Governo adia corte de subsídio à gasolina por instabilidade no Oriente Médio

Postos de combustíveis com preços sendo ajustados.
Postos de combustíveis no Brasil seguem monitorando a volatilidade do petróleo.

Equipe econômica busca equilíbrio entre controle fiscal e inflação diante da escalada de tensões entre Irã e EUA.

A equipe econômica do governo federal decidiu adiar a definição sobre o cronograma de retirada do subsídio à gasolina, movimento motivado pela escalada de tensões entre Irã e Estados Unidos (EUA). A decisão, comunicada nesta sexta-feira, 10/07/2026, reflete a cautela do Palácio do Planalto diante do impacto das incertezas geopolíticas na estabilidade dos preços do petróleo e, consequentemente, no custo de vida dos brasileiros.

O ministro da Fazenda, Dario Durigan, reforçou que o objetivo central permanece a extinção gradual da subvenção, mas ressaltou que a prudência é indispensável.
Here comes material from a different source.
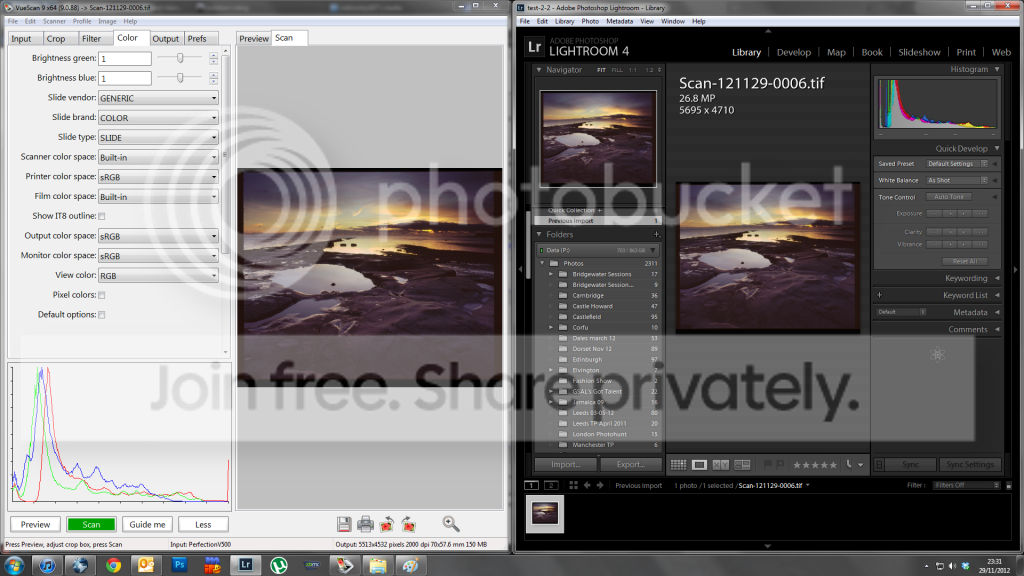Switch to the Develop module
The height and width of the screenshot is (576, 1024).
(794, 52)
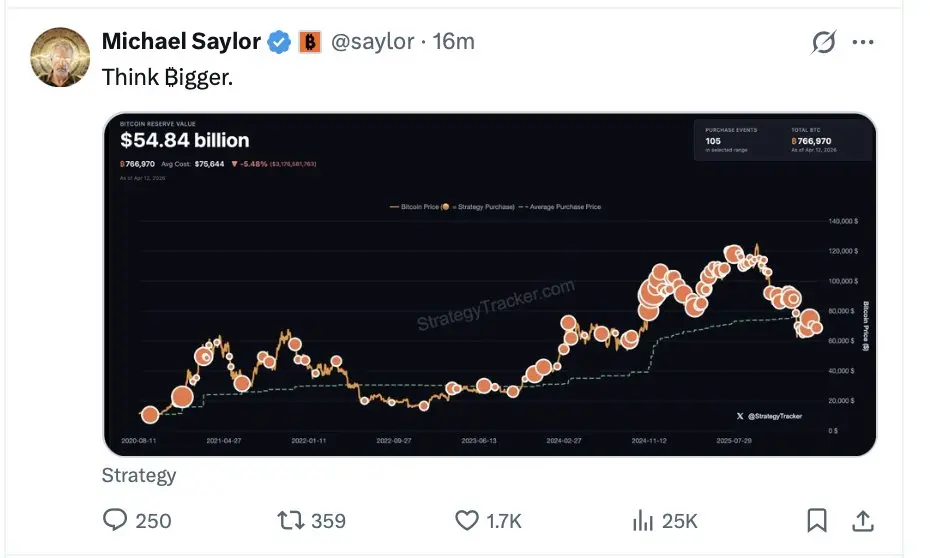Bookmark this post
O agravamento dos conflitos no Oriente Médio, marcado pelo fim de acordos de paz e novos ataques no Estreito de Ormuz, forçou o governo a reavaliar os prazos para evitar choques inflacionários bruscos que poderiam corroer o poder de compra das famílias.

A manutenção temporária dos subsídios funciona como uma rede de proteção social, evitando que as oscilações do mercado internacional sejam repassadas integralmente às bombas. Para o cidadão, a medida significa a contenção, ainda que parcial, da alta de preços que afeta o transporte e a logística de itens básicos.

A decisão técnica depende do monitoramento diário do conflito internacional e ainda não é definitiva, estando sujeita a revisões conforme o cenário global evolua. No Congresso Nacional, a Medida Provisória (MP) que sustenta os subsídios foi prorrogada por mais 60 dias, garantindo margem para que a equipe econômica alinhe os próximos passos com a Câmara dos Deputados, sob a presidência de Hugo Motta (Republicanos-PB).

O governo também observa o Projeto de Lei Complementar (PLP) que discute mecanismos de compensação fiscal. Enquanto a estabilidade não retorna, a estratégia permanece calibrada para proteger a economia doméstica das repercussões dos bombardeios e das tensões diplomáticas lideradas por Donald Trump e as forças envolvidas na região.